Records to process
▬▬▬▬▬▬▬▬▬▬

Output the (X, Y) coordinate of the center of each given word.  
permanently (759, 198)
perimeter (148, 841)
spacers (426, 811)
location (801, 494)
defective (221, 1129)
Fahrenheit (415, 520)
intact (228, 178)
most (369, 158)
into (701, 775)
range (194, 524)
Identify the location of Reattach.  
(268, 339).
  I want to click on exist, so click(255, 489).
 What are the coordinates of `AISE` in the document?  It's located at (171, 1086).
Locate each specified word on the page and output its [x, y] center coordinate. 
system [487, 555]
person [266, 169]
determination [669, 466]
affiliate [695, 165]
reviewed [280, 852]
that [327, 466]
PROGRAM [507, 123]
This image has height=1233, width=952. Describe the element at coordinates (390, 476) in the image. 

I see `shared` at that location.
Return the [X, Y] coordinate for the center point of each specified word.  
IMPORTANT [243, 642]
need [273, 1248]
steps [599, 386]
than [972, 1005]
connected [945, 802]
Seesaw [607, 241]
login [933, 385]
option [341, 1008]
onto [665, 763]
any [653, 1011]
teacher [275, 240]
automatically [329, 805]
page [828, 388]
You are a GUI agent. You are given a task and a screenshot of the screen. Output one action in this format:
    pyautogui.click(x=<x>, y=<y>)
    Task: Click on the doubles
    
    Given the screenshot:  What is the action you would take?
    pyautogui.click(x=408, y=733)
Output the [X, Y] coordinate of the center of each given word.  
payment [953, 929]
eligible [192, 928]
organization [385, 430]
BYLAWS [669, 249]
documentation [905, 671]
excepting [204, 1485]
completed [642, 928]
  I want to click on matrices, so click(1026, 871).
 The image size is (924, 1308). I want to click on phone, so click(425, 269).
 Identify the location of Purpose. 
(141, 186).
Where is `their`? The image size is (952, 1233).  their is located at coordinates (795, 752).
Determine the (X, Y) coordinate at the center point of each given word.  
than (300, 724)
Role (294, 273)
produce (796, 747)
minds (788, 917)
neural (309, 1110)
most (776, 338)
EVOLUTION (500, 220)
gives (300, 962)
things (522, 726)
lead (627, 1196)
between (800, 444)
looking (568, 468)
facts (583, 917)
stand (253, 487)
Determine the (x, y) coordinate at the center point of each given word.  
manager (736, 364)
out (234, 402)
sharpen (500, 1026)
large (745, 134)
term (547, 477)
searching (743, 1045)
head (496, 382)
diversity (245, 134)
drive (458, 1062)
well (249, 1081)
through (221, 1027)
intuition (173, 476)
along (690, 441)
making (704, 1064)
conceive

▬▬▬▬▬▬▬▬▬▬

Set problem
Rewrite the whole listing above, replacing "given word" with "listed word" everywhere it appears and keeping every other character the same.

Response to the exercise
Output the (X, Y) coordinate of the center of each listed word.  
permanently (759, 198)
perimeter (148, 841)
spacers (426, 811)
location (801, 494)
defective (221, 1129)
Fahrenheit (415, 520)
intact (228, 178)
most (369, 158)
into (701, 775)
range (194, 524)
Identify the location of Reattach.  
(268, 339).
  I want to click on exist, so click(255, 489).
 What are the coordinates of `AISE` in the document?  It's located at (171, 1086).
Locate each specified word on the page and output its [x, y] center coordinate. 
system [487, 555]
person [266, 169]
determination [669, 466]
affiliate [695, 165]
reviewed [280, 852]
that [327, 466]
PROGRAM [507, 123]
This image has height=1233, width=952. Describe the element at coordinates (390, 476) in the image. 

I see `shared` at that location.
Return the [X, Y] coordinate for the center point of each specified word.  
IMPORTANT [243, 642]
need [273, 1248]
steps [599, 386]
than [972, 1005]
connected [945, 802]
Seesaw [607, 241]
login [933, 385]
option [341, 1008]
onto [665, 763]
any [653, 1011]
teacher [275, 240]
automatically [329, 805]
page [828, 388]
You are a GUI agent. You are given a task and a screenshot of the screen. Output one action in this format:
    pyautogui.click(x=<x>, y=<y>)
    Task: Click on the doubles
    
    Given the screenshot:  What is the action you would take?
    pyautogui.click(x=408, y=733)
Output the [X, Y] coordinate of the center of each listed word.  
payment [953, 929]
eligible [192, 928]
organization [385, 430]
BYLAWS [669, 249]
documentation [905, 671]
excepting [204, 1485]
completed [642, 928]
  I want to click on matrices, so click(1026, 871).
 The image size is (924, 1308). I want to click on phone, so click(425, 269).
 Identify the location of Purpose. 
(141, 186).
Where is `their`? The image size is (952, 1233).  their is located at coordinates (795, 752).
Determine the (X, Y) coordinate at the center point of each listed word.  
than (300, 724)
Role (294, 273)
produce (796, 747)
minds (788, 917)
neural (309, 1110)
most (776, 338)
EVOLUTION (500, 220)
gives (300, 962)
things (522, 726)
lead (627, 1196)
between (800, 444)
looking (568, 468)
facts (583, 917)
stand (253, 487)
Determine the (x, y) coordinate at the center point of each listed word.  
manager (736, 364)
out (234, 402)
sharpen (500, 1026)
large (745, 134)
term (547, 477)
searching (743, 1045)
head (496, 382)
diversity (245, 134)
drive (458, 1062)
well (249, 1081)
through (221, 1027)
intuition (173, 476)
along (690, 441)
making (704, 1064)
conceive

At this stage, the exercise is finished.